▶ Requirement: In the data below, which lines hold the word "computer"? Copy them.
(Records for this exercise Opens)
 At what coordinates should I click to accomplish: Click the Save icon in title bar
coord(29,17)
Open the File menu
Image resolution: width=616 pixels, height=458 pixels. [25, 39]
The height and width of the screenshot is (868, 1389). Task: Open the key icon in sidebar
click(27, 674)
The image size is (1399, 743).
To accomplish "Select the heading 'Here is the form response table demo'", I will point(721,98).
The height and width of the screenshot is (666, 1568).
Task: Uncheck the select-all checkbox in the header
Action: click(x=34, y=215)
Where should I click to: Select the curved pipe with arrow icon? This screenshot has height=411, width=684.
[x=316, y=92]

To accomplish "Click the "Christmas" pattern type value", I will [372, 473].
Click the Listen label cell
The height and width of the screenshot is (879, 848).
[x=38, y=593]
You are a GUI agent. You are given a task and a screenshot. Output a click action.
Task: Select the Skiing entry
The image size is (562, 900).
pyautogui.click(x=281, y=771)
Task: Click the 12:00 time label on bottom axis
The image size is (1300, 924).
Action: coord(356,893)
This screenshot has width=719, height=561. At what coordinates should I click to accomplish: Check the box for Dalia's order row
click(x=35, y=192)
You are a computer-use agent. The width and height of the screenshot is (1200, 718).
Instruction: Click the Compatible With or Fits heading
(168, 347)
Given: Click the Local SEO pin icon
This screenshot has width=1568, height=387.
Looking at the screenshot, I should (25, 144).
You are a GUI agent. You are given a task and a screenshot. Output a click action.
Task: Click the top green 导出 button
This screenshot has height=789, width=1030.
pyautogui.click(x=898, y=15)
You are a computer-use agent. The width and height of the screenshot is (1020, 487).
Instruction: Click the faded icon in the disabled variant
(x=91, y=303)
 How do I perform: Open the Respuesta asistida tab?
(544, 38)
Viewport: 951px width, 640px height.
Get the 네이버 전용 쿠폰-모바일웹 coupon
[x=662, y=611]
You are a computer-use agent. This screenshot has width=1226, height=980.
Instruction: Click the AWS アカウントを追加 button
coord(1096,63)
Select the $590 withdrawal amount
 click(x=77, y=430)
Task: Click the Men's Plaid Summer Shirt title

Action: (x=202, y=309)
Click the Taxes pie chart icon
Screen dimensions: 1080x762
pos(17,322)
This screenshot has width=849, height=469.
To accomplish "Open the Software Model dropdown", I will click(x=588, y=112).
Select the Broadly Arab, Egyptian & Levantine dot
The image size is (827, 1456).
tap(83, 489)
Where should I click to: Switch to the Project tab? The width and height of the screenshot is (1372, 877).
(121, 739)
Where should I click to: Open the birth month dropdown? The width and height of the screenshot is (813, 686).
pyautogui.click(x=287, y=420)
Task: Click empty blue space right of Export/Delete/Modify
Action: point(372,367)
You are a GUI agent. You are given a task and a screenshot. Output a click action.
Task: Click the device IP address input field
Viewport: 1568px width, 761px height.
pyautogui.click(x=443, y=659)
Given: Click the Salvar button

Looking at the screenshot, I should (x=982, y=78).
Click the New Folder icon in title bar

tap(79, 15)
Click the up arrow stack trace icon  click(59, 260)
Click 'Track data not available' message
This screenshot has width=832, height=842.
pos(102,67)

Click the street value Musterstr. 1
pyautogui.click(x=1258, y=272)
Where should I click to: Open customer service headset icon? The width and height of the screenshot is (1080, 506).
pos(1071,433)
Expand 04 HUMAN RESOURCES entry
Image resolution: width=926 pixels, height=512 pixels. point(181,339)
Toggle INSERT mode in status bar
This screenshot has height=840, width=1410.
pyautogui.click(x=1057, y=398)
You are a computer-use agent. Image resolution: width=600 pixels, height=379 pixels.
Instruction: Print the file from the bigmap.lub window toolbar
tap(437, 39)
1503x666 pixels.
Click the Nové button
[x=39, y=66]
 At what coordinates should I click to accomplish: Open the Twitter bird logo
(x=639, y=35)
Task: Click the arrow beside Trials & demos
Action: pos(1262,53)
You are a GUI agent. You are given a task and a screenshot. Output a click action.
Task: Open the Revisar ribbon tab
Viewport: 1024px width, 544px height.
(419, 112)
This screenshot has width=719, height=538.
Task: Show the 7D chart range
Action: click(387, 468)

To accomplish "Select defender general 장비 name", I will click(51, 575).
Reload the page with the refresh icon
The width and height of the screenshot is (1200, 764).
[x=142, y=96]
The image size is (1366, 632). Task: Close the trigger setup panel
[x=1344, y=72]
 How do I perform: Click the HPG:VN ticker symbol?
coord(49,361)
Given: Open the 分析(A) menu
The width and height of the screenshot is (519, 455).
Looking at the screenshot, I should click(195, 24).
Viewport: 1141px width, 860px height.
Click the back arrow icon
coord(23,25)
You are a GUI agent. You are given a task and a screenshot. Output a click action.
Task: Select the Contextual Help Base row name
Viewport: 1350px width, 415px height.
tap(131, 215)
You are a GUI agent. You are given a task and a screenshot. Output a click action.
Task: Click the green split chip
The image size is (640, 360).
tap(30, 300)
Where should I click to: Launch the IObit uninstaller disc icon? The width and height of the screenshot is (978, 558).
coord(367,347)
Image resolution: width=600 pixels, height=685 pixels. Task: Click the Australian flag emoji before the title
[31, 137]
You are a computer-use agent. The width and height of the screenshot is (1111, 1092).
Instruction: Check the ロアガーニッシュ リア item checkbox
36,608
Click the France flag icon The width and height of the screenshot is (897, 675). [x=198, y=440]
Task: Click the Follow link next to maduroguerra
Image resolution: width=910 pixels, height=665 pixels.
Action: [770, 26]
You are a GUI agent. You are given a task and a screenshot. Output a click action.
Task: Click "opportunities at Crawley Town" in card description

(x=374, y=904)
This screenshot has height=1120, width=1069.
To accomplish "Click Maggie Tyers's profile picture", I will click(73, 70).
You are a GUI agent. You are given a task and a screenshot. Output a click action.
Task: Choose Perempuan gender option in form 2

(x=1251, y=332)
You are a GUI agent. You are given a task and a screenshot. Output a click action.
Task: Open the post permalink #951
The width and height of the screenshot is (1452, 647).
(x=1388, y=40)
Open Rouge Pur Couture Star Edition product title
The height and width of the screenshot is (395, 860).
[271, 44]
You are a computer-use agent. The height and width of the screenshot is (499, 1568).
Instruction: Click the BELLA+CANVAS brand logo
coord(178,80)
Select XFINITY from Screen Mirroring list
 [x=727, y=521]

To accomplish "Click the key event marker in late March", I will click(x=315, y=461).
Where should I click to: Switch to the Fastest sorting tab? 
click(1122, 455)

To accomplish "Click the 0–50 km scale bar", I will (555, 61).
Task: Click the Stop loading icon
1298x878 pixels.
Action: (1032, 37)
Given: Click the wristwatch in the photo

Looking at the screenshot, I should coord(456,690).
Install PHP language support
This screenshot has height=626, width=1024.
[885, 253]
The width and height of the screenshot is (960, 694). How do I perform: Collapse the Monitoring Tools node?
(Records for this exercise Closes)
▶ Answer section:
You are a computer-use agent. The width and height of the screenshot is (1200, 718).
You are a computer-use agent. The width and height of the screenshot is (1020, 487).
You are a computer-use agent. This screenshot has width=1226, height=980.
You are a computer-use agent. Image resolution: width=600 pixels, height=379 pixels.
You are a computer-use agent. The width and height of the screenshot is (1111, 1092).
You are a computer-use agent. The height and width of the screenshot is (499, 1568).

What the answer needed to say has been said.